Searching for similar images from an image database is a developing research
area. Some popular image retrieval systems like QBIC [4]
and Virage [1] have demonstrations running on the
World Wide Web. These systems retrieve all images from an internal database
that are visually similar to a user-specified image. The similarity is
determined by properties like color and shape. QBIC integrates keyword search
also. However, finding similar images from any arbitrary Web site is not
possible. Yahoo's Image Surfer [17] has built a collection
of images that are available on the Web. The collection is divided into
categories (like automotive, sports, etc), allowing the users to find images
that match the category keywords. However, HTML document search is not
integrated.
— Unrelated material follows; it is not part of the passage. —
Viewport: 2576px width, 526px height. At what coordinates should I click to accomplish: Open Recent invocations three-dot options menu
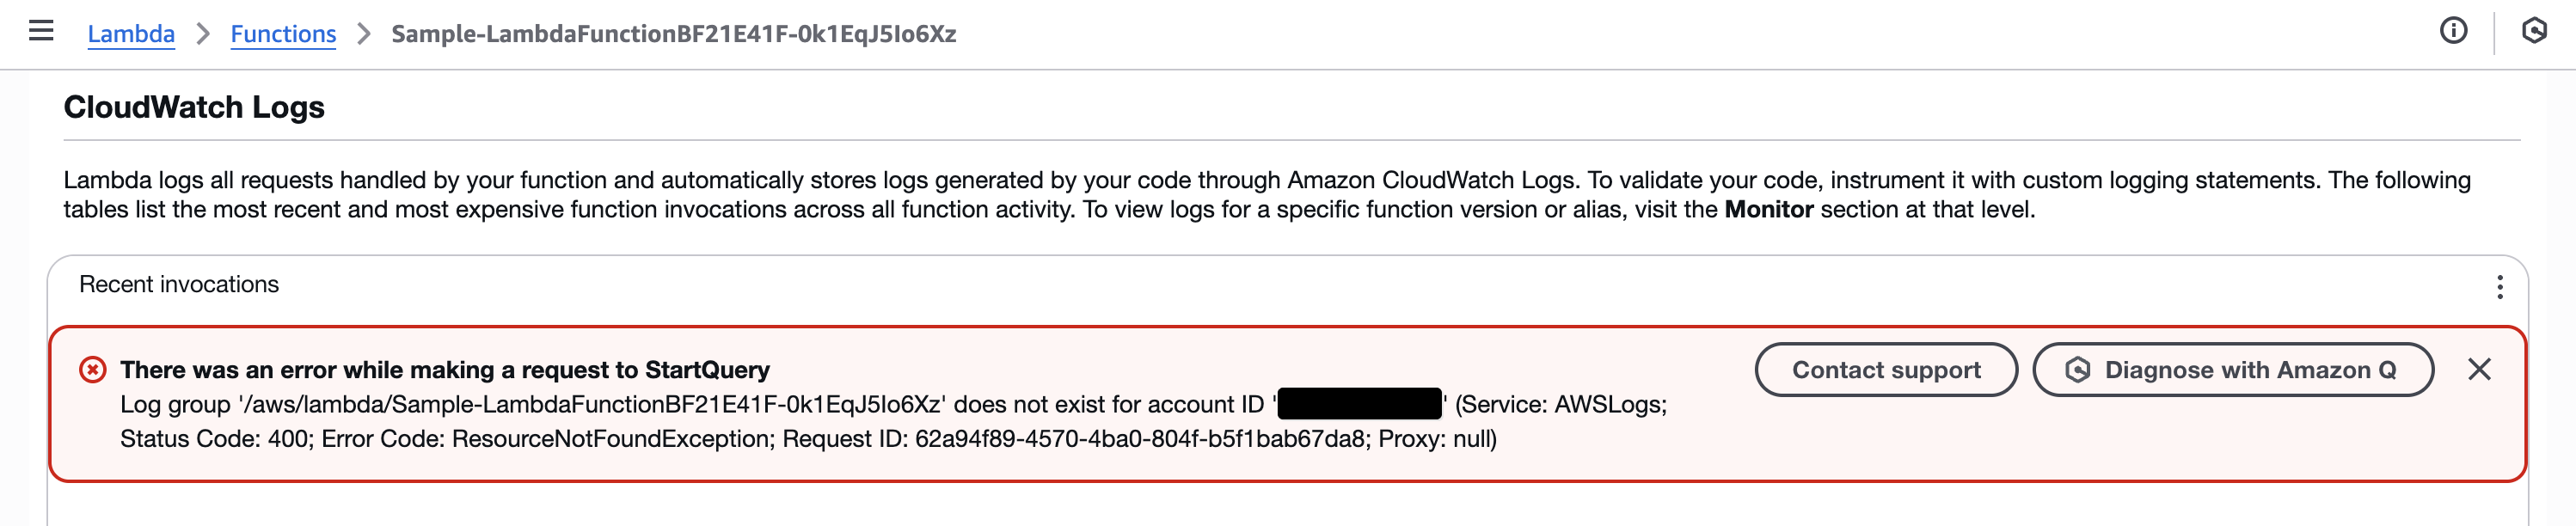[2499, 287]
Moreover, although the user can retrieve images that are similar to
a selected image, the image-searching mechanism is quite simplistic - it is
based on just color histogram. Webseer [5] is a crawler
that combines visual routines with textual heuristics to identify and index
images on the Web. The resulting database is then accessed using a text-based
search engine that allows users to describe the image that they want by using
keywords. This approach of retrieving images is complementary to our approach.
In AMORE the user can specify an image and retrieve all images similar to it. Of
course, the user can also specify keywords to retrieve Web documents (and the
images in them).
While none of the current search engines support visualization of the results,
several visualization systems for information retrieval have been developed in
recent years. Examples include Infocrystal [12], an
extension of the Venn-diagram paradigm, which allows the visualization of all
possible relations among N user-specified Boolean keywords, Tilebars
[6], a visualization method for term distribution in Full
Text Information Access and Butterfly [8], an information
visualization application for accessing Citation databases across the Internet.
These systems show the usefulness of visualization for better understanding of
the results of search engines. Another interesting approach is the WebBook
[3], which potentially allows the results of the search to
be organized and manipulated in various ways in a 3D space.
Implementing a search engine involves two phases: indexing and querying.
Several systems exist that allow full-text indexing of Web sites. The indices
allow the user to search the indexed sites using any combination of keywords.
As stated in the previous section, systems that can index images in a database
based on various image characteristics like shape and color, thus allowing the
retrieval of images in the database that are similar to a user-specified image
are also being developed. In AMORE we have integrated these into two kind of systems
in a unique way. This allows the retrieval of Web documents containing one or
more keywords and/or images similar to an user-specified image. While we use
the Harvest Information Discovery and Access System
[2] for text indexing and searching, we use the
content-oriented image retrieval (COIR) library [7]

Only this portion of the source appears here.